ASSIGNMENT: The needed output is the run of lines below from the one containing "This screenshot has height=1044, width=1148." through the one containing "Task: Click the ECID (Dec) field", copied exactly and free of pictures.
===== RECORDS PROVIDED
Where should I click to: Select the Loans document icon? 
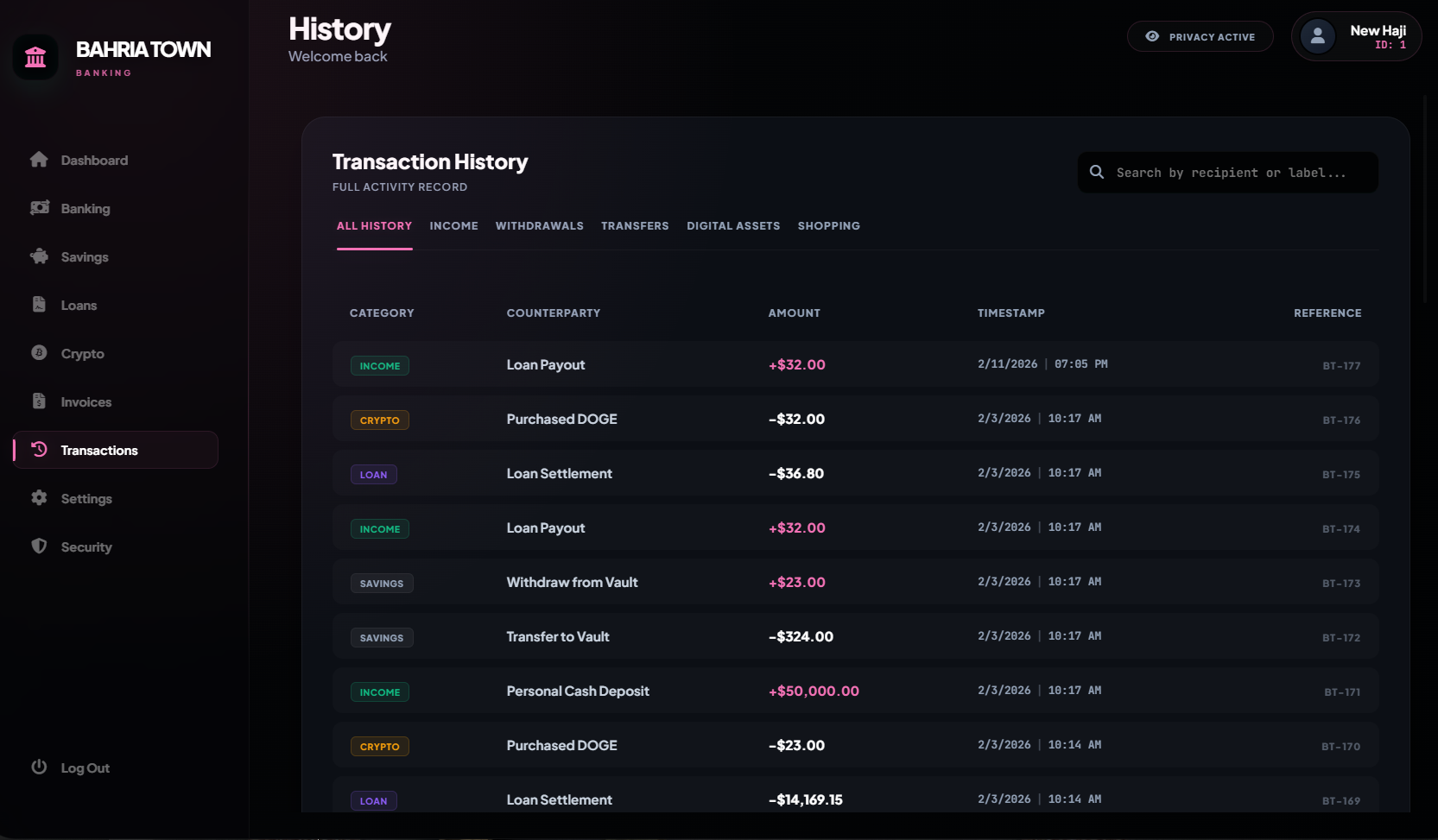(39, 305)
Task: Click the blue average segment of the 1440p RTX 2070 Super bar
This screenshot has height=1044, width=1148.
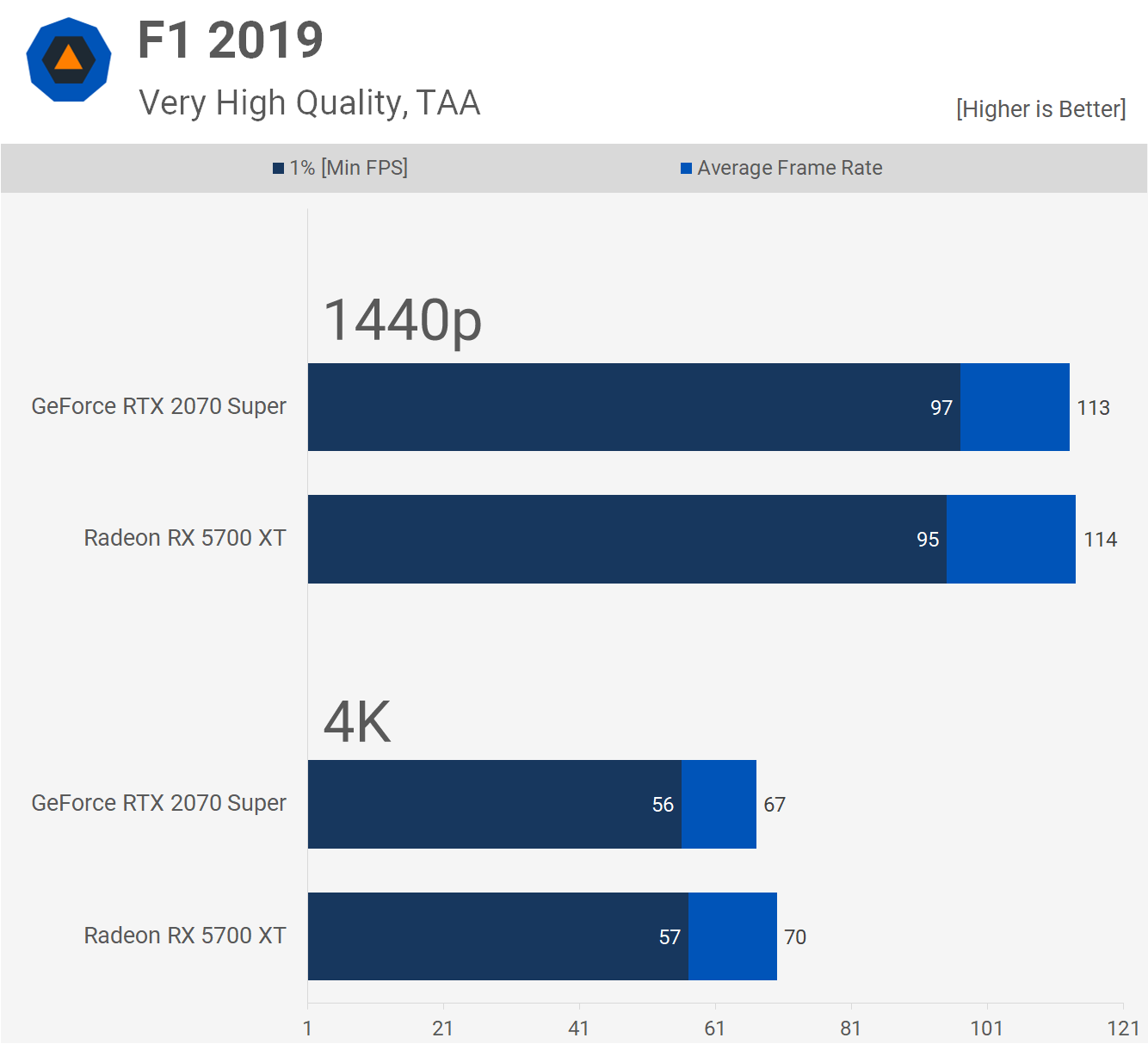Action: 1015,407
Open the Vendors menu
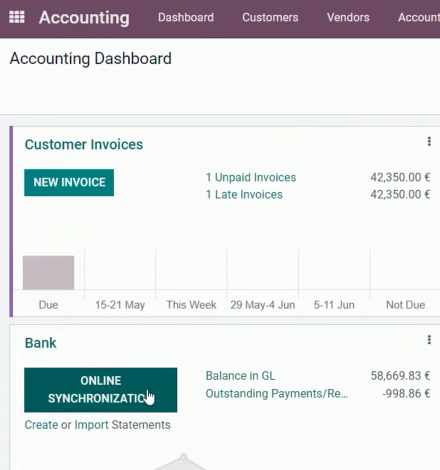The image size is (440, 470). coord(348,17)
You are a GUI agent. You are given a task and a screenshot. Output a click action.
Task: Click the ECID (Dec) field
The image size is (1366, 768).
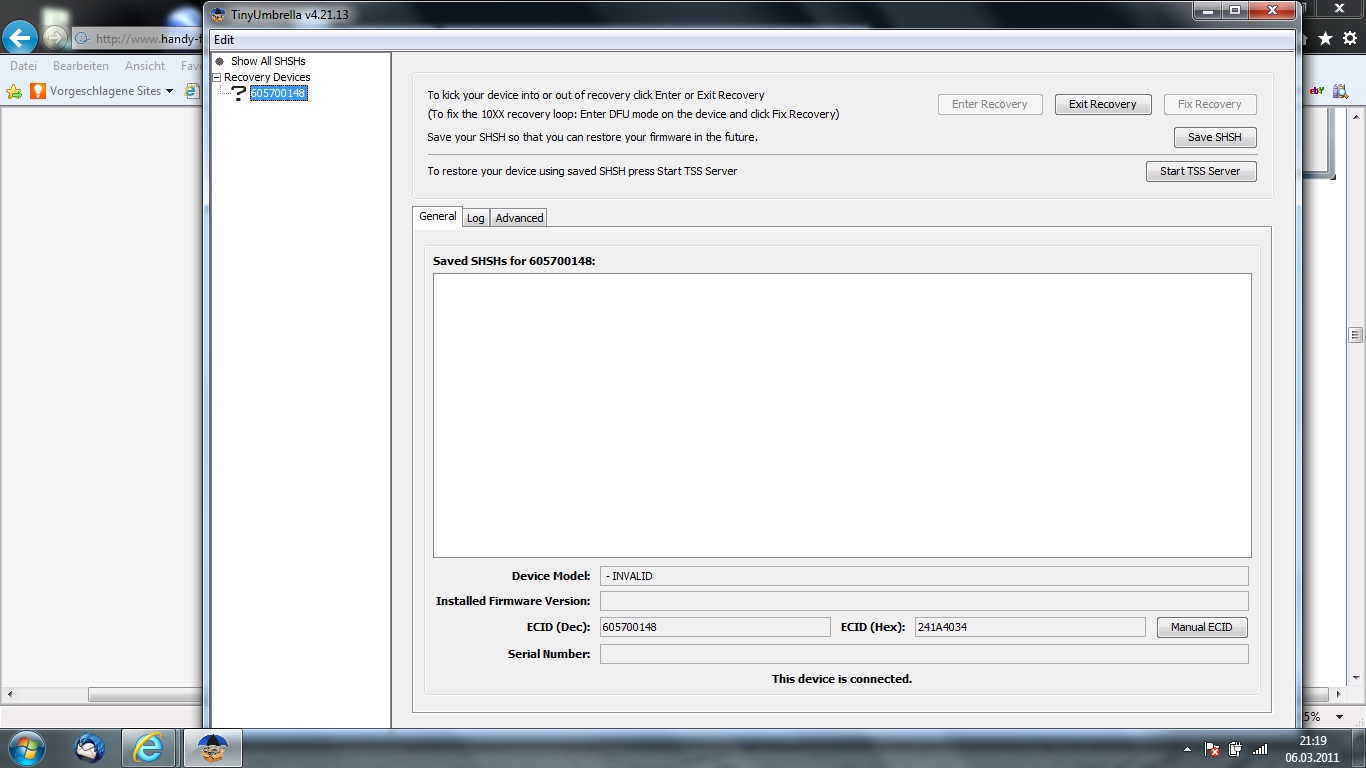click(x=714, y=627)
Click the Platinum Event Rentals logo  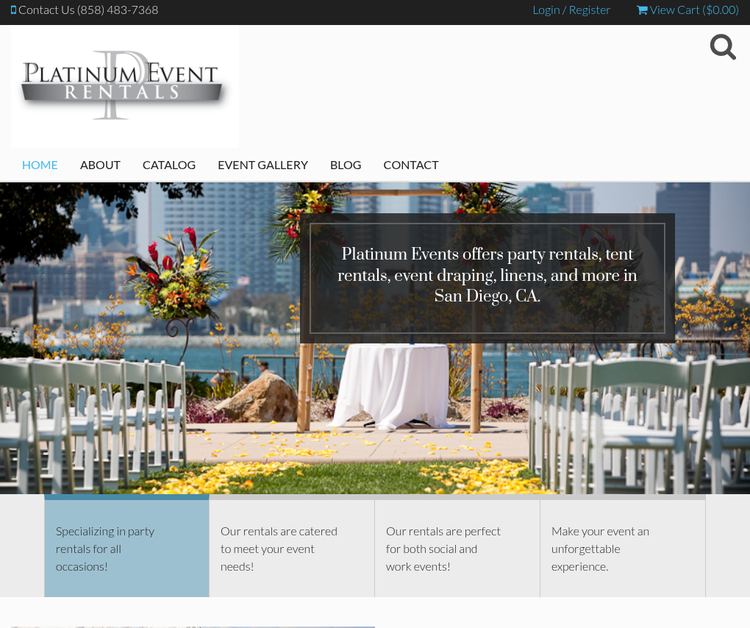click(x=124, y=87)

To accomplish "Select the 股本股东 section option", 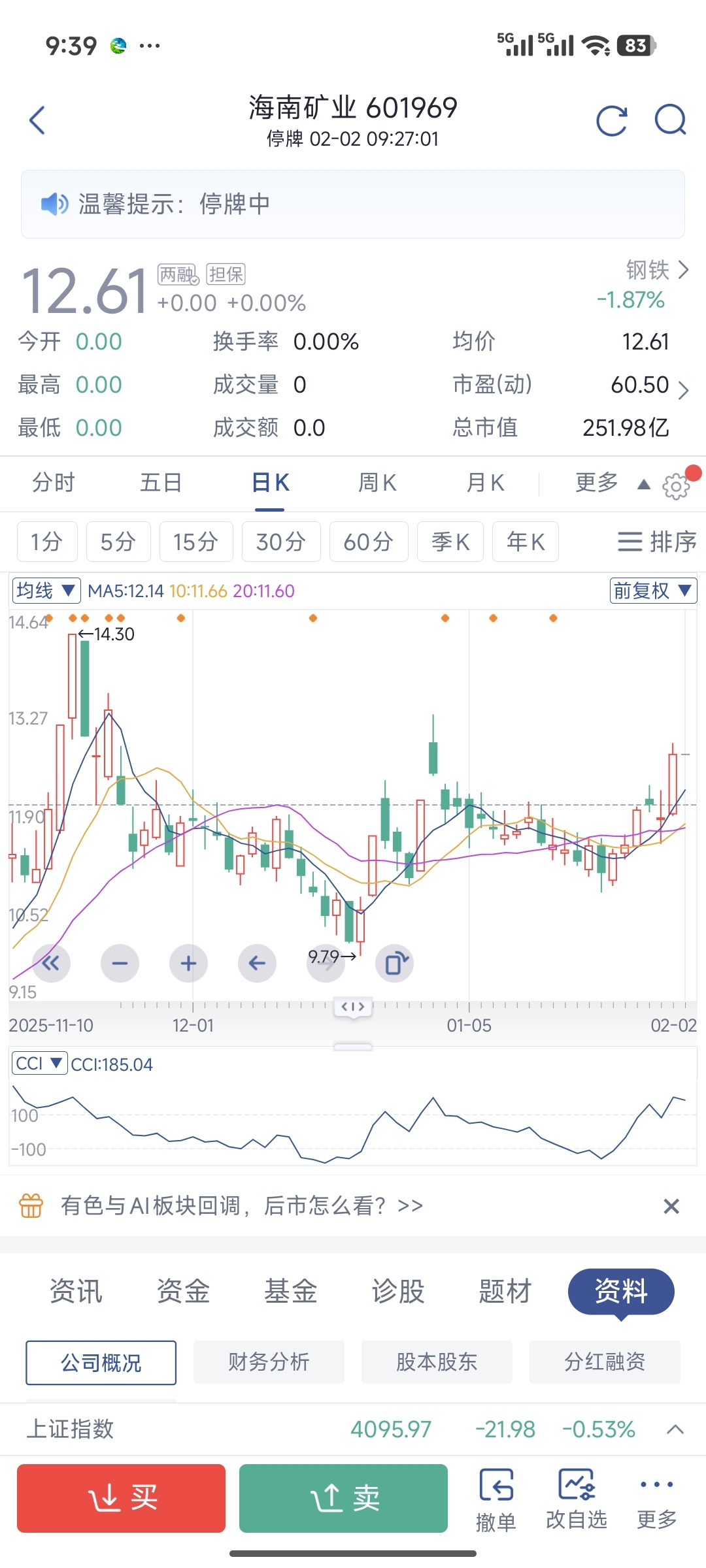I will point(437,1362).

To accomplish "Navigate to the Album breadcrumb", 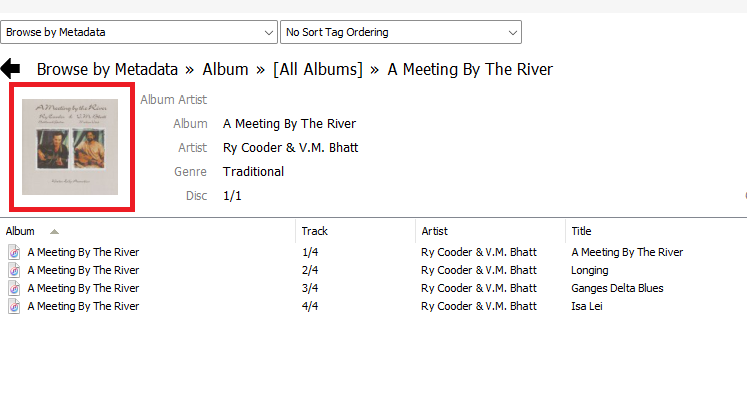I will coord(225,69).
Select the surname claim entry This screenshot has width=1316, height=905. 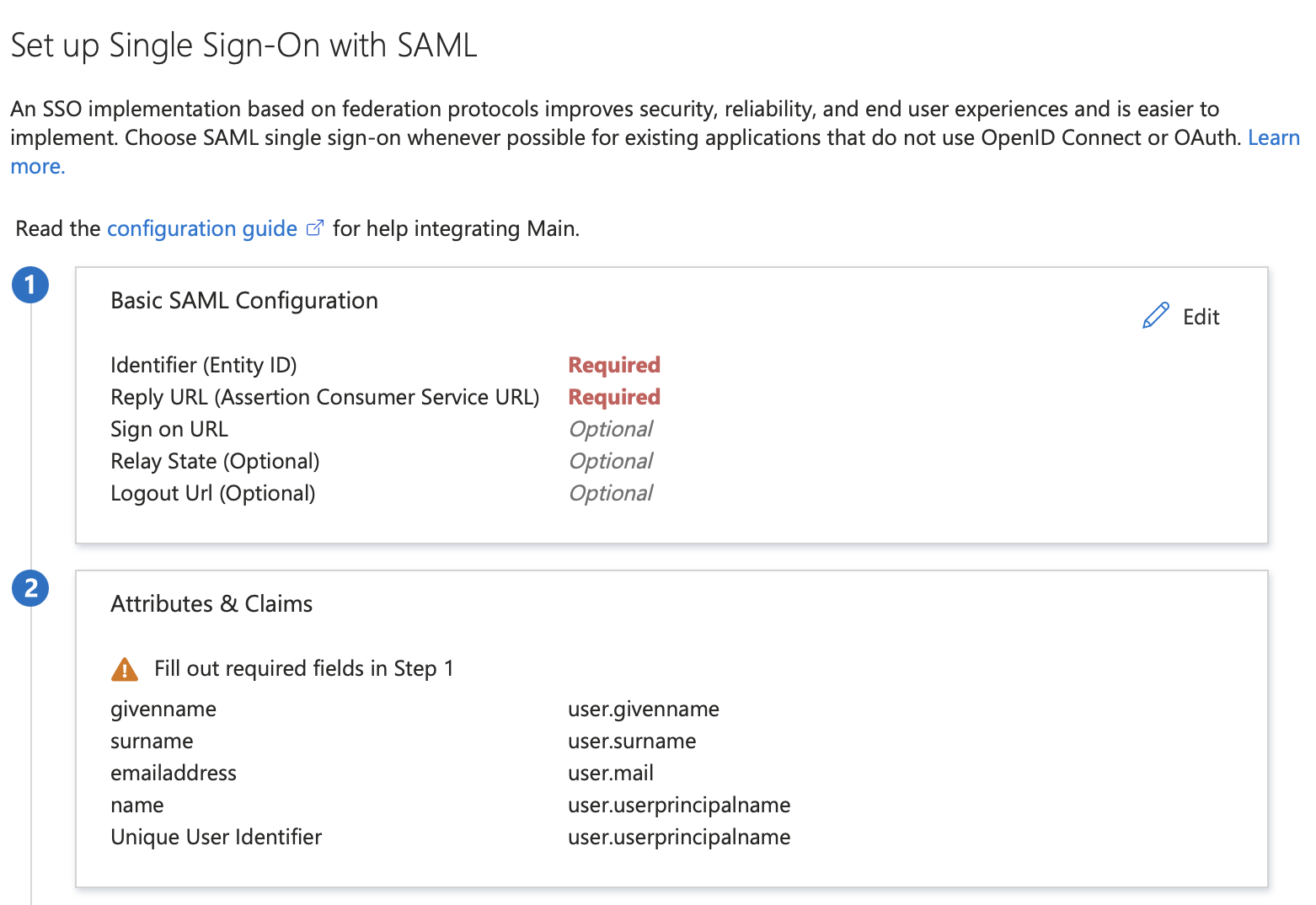(x=152, y=741)
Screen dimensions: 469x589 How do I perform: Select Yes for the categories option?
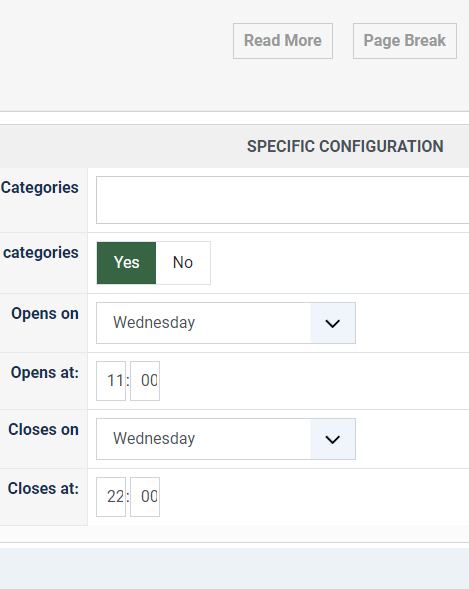[x=126, y=263]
==========
EXERCISE OUTPUT:
This screenshot has height=1044, width=1148.
Action: 1015,407
Open the Vendors menu
The image size is (440, 470). coord(348,17)
You are a GUI agent. You are given a task and a screenshot. Output a click action.
Task: Click the ECID (Dec) field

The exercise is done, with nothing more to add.